GPT-5.4 vs Claude Opus 4.7 vs Gemini 3.1 Pro for Coding (May 2026)

TL;DR

After three weeks rotating GPT-5.4, Claude Opus 4.7, and Gemini 3.1 Pro across the same daily coding work, the picture in May 2026 is messier than the leaderboards suggest. Claude Opus 4.7 wins on raw SWE-bench Verified (83.5% vs 76.9% for GPT-5.4) and is the model I keep reaching for when a refactor crosses three or more files. GPT models win agentic loops on cost: Mindstudio’s testing found GPT-5.5 emits ~72% fewer output tokens than Opus 4.7 on identical loops, and GPT-5.4 shows the same pattern in milder form, which compounds across iteration. Gemini 3.1 Pro is at blended per million tokens, and on well-specified problems it lands within a couple of points of the others. There’s no single winner — just a routing decision.

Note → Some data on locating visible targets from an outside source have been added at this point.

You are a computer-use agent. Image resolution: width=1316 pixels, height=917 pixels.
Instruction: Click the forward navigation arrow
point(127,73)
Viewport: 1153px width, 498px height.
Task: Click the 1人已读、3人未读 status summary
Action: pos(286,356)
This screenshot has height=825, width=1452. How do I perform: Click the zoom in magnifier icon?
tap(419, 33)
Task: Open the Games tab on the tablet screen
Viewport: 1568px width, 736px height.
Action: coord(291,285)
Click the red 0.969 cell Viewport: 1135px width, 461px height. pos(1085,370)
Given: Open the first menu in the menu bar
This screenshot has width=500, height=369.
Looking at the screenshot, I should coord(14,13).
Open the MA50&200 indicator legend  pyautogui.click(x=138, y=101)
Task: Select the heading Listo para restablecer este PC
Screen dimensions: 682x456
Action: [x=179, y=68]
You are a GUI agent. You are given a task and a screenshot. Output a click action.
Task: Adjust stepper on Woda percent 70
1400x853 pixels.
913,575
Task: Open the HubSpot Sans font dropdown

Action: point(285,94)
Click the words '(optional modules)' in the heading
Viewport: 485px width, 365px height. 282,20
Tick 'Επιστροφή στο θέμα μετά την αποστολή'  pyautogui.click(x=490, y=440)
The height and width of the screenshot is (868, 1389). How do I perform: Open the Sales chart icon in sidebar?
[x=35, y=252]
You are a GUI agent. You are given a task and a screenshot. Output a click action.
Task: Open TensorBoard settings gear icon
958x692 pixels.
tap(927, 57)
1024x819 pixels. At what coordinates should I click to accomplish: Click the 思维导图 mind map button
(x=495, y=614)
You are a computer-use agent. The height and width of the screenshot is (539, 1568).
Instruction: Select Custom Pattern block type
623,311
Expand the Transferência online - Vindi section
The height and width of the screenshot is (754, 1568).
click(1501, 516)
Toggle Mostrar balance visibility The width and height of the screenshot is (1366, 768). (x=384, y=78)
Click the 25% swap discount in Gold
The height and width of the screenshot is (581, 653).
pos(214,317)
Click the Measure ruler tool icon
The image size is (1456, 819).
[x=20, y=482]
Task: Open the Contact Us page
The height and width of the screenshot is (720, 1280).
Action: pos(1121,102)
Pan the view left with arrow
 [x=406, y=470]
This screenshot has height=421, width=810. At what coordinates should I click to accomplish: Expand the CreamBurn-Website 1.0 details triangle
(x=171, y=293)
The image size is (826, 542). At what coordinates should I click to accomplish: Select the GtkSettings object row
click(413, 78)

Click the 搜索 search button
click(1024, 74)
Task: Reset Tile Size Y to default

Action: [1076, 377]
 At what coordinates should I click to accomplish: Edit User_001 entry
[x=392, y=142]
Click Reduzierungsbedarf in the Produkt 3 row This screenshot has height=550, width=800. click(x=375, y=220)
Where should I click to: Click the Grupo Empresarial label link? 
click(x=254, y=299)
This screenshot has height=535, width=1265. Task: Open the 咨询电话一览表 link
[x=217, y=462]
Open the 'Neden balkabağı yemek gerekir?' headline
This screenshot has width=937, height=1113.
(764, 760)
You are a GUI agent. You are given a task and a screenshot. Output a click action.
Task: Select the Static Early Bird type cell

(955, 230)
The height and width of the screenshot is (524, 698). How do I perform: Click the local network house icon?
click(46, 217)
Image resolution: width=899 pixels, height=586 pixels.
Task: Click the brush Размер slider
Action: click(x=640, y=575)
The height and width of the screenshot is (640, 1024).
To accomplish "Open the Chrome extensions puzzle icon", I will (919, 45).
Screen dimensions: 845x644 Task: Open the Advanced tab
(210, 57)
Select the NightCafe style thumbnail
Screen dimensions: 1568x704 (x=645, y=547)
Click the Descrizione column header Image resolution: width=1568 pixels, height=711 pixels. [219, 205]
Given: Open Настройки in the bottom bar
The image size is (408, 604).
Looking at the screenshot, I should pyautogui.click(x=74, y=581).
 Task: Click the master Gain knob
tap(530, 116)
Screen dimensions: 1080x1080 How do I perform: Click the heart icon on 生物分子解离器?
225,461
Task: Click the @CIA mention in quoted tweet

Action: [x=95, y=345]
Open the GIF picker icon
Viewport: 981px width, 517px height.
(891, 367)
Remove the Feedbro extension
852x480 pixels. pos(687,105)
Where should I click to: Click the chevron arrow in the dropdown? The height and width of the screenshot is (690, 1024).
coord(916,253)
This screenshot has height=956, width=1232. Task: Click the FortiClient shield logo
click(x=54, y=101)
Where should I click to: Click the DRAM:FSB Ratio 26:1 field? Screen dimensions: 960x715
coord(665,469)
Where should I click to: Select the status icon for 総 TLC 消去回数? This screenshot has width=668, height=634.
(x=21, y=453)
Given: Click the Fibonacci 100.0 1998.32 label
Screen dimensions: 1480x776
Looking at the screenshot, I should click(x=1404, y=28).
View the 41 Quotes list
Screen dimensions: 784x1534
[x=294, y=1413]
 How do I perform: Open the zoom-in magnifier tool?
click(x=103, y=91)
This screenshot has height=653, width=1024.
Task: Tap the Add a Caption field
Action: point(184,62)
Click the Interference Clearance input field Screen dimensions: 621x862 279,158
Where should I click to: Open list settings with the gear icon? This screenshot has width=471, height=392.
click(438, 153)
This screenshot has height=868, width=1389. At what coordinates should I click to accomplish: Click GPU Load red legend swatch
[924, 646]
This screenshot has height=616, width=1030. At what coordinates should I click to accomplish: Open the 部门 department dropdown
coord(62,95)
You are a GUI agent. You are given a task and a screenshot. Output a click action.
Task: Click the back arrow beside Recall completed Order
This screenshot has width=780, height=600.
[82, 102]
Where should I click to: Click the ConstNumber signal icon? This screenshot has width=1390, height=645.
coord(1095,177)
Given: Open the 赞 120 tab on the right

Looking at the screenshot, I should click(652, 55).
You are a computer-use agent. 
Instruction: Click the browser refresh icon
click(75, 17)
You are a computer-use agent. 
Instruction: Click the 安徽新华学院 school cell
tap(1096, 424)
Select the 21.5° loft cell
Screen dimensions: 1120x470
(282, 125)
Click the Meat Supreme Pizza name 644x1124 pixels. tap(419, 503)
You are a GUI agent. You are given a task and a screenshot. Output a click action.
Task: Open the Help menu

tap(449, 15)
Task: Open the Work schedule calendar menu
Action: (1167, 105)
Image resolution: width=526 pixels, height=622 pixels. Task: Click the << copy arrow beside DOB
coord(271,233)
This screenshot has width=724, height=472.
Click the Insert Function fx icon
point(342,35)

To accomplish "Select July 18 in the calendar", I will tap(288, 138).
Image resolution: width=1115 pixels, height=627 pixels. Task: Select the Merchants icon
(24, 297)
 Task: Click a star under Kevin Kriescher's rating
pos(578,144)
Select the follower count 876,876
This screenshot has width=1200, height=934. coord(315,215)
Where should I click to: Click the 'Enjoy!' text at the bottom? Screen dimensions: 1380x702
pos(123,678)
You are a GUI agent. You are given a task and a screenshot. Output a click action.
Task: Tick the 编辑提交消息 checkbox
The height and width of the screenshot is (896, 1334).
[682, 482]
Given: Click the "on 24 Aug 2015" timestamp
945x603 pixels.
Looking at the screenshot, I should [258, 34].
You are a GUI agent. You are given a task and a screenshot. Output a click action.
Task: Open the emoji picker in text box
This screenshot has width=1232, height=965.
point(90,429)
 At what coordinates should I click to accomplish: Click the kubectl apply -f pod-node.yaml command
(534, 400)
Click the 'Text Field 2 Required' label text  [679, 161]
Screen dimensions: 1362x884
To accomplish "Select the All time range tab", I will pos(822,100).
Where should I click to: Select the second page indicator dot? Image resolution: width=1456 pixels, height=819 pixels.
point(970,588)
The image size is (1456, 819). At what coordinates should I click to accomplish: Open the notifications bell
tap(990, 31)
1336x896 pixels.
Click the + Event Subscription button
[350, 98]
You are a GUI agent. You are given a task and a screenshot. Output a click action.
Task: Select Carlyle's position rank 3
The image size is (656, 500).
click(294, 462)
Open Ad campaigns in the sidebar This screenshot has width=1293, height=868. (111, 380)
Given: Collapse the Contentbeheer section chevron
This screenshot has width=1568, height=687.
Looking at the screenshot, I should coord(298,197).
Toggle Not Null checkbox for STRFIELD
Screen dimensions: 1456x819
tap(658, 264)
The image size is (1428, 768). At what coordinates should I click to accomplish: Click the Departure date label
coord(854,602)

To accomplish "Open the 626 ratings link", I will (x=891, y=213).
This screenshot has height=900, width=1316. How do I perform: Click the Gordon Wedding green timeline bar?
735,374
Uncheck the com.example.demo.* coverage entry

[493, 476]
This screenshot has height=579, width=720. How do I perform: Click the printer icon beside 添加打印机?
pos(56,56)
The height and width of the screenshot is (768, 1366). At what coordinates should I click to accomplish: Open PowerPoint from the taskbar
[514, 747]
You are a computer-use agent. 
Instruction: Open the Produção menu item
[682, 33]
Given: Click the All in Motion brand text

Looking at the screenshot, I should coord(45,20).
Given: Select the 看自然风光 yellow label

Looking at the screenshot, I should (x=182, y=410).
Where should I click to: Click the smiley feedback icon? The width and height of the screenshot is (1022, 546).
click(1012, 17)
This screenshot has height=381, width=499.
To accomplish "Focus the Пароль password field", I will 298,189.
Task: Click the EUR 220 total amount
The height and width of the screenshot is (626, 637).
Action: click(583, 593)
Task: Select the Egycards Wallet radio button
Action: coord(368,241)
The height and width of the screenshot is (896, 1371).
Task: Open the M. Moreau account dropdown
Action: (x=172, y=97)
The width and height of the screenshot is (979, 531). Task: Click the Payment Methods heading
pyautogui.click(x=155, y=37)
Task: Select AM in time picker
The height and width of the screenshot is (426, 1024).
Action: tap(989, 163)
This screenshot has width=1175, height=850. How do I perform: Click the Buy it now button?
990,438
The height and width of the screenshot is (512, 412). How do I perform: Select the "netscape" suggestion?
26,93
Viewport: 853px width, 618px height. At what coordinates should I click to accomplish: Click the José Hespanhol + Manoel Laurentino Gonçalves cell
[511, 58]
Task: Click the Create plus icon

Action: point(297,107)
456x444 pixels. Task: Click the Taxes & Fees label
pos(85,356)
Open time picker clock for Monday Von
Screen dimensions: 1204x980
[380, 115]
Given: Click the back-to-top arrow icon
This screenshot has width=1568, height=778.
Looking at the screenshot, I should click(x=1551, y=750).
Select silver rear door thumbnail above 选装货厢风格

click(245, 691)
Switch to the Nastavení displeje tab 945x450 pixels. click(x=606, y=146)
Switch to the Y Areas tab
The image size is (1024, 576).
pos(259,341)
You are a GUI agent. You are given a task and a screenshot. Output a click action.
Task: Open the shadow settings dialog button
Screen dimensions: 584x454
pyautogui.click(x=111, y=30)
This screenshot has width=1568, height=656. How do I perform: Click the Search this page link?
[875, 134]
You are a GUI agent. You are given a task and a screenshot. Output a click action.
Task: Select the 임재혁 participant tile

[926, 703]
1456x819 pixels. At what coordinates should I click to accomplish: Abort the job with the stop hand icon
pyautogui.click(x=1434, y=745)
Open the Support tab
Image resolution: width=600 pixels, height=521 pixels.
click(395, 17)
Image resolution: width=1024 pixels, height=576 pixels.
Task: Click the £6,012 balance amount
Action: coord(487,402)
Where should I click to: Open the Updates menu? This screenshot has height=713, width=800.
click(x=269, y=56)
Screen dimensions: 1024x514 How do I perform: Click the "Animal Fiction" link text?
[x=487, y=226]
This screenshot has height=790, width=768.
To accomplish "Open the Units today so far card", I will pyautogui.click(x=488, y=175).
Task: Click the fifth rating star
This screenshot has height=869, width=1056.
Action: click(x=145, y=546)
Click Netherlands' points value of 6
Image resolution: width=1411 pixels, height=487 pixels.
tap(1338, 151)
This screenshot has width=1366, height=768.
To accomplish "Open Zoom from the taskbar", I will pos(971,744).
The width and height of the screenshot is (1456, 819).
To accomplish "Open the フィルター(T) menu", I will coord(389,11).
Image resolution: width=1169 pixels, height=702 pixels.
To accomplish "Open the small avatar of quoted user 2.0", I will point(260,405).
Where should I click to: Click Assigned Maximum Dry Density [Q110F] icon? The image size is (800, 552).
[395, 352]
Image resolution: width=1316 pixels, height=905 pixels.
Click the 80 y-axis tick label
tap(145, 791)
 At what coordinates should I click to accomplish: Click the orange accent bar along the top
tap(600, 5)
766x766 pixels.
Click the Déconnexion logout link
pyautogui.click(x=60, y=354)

Why the comparison changed in April 2026

Three things shifted the ground:

Anthropic shipped Claude Opus 4.7 on April 16. The Adaptive variant pushed the upper bound of SWE-bench Verified to 83.5% (±1.7) on Scale AI’s leaderboard, with Mythos Preview reportedly hitting 93.9% though that one isn’t widely available yet.
OpenAI quietly stopped reporting SWE-bench Verified scores because their own audit found that frontier models could reproduce verbatim gold patches from the test set. Opus 4.5 specifically dropped from 80.9% on Verified to 45.9% on SWE-bench Pro — a 35-point gap on the same model. Across other models the Verified→Pro delta tends to land in the 20–35 point range. The benchmark we’ve been quoting for two years is leaking.
Gemini 3.1 Pro held its position as the cost leader — half the price of Opus 4.7, an Intelligence Index of 57 (the same as Opus 4.7 and GPT-5.4), and a 1M-token context window that it actually uses well.

The dollar/token math has flipped. Pre-April, “use the best model” meant Claude. Post-April, it means “decide whether you’re paying for raw quality, agentic efficiency, or context-window scale”, which gives three different answers.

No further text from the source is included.